Don't hesitate to ping me if you have any question!

gamcil commented 3 years ago

This is awesome, thanks! Should partially address #21 too.

Just one thing from my testing - it looks like BioPython's subsitution_matrices.Array object loses its _alphabet property during pickling. It still gets loaded by the aligner within each process and doesn't cause alignments to fail, but causes cluster alignments to be incomplete (gene alignments have really low scores and aren't saved). For example:

import pickle
from Bio.Align import substitution_matrices
matrix = substitution_matrices.load("BLOSUM62")
pickled = pickle.dumps(matrix)
loaded = pickle.loads(pickled)
print(loaded.alphabet)

Causes:

AttributeError: 'Array' object has no attribute '_alphabet'

This is fixed if I load the matrix within Globaligner._align_clusters with substitution_matrices.load("BLOSUM62"). Can you confirm on your end? If yes, maybe it's best to just save the subsitution matrix name as a string within Globaligner.aligner_config, and then add a specific check for the key to load a matrix in Globaligner._align_clusters.

althonos commented 3 years ago

Good catch ! I'll try to find a way to fix it. Maybe it's an issue that should be reported to Biopython devs as well, since the Array class is still experimental.

gamcil commented 3 years ago

Cool, thanks for filing the bug report.
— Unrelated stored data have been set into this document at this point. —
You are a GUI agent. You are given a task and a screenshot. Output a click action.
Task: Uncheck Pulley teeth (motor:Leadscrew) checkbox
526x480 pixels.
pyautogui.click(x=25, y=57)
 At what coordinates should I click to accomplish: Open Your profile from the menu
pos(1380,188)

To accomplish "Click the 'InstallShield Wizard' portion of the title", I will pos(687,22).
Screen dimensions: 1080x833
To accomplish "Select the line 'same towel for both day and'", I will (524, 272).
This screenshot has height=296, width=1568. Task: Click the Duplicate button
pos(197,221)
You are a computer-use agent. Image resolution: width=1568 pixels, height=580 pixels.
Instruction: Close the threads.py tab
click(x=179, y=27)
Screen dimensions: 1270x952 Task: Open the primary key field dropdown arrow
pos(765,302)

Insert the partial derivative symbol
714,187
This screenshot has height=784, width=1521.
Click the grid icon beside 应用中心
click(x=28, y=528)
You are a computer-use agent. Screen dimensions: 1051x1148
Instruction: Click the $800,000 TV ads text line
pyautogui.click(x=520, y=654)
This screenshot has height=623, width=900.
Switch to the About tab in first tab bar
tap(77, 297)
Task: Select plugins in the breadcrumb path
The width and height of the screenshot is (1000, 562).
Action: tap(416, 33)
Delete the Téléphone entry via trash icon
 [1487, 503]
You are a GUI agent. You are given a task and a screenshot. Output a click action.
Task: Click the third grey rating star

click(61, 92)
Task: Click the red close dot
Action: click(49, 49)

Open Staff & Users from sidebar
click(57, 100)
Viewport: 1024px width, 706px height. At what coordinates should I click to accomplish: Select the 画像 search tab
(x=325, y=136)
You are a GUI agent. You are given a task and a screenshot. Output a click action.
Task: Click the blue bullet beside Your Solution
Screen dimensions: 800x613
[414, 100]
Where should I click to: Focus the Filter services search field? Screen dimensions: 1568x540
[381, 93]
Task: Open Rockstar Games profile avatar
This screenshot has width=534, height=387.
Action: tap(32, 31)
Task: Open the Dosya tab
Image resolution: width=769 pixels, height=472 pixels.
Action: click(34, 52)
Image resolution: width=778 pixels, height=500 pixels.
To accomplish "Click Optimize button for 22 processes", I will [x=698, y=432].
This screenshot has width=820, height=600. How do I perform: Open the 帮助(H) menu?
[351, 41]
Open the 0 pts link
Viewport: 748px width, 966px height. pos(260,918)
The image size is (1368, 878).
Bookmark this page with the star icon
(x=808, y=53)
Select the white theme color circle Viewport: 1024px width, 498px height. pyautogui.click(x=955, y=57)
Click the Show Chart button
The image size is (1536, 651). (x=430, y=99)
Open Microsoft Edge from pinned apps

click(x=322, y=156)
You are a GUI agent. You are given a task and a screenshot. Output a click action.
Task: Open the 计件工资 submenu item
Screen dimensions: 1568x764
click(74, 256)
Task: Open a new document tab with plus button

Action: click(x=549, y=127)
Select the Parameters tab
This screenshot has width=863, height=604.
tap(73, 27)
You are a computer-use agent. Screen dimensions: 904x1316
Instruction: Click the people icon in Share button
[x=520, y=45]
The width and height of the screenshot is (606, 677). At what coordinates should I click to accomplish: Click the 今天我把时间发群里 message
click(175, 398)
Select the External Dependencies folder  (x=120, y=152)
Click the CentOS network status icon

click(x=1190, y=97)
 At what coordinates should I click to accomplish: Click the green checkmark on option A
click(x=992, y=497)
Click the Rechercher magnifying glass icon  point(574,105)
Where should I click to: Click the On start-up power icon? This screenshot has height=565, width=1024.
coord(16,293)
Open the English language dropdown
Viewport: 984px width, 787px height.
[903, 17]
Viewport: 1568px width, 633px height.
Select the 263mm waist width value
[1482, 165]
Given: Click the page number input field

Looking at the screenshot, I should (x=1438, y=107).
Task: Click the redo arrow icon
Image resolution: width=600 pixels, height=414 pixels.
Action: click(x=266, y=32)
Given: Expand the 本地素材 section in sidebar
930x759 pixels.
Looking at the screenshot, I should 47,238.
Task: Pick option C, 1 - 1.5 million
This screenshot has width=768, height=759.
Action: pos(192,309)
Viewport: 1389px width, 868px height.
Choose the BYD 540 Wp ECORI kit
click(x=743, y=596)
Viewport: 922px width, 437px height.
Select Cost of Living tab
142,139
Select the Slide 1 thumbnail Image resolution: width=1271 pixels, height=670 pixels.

I was still getting some weird behaviour in alignments with your workaround, so I added a commit to just keep a matrix name in the config and load the substitution matrix directly within _align_clusters instead. This means we're restricted to only BioPython pre-made matrices, but they have a pretty extensive list of them so it should be fine. I might revisit this when https://github.com/biopython/biopython/pull/3442 lands in a new BioPython release. Thanks a lot for this PR!

althonos commented 3 years ago

Cool! I wanted to keep the configuration exactly as it is for the Biopython aligner, but if it doesn't work your approach is the safest. Cheers :smiley: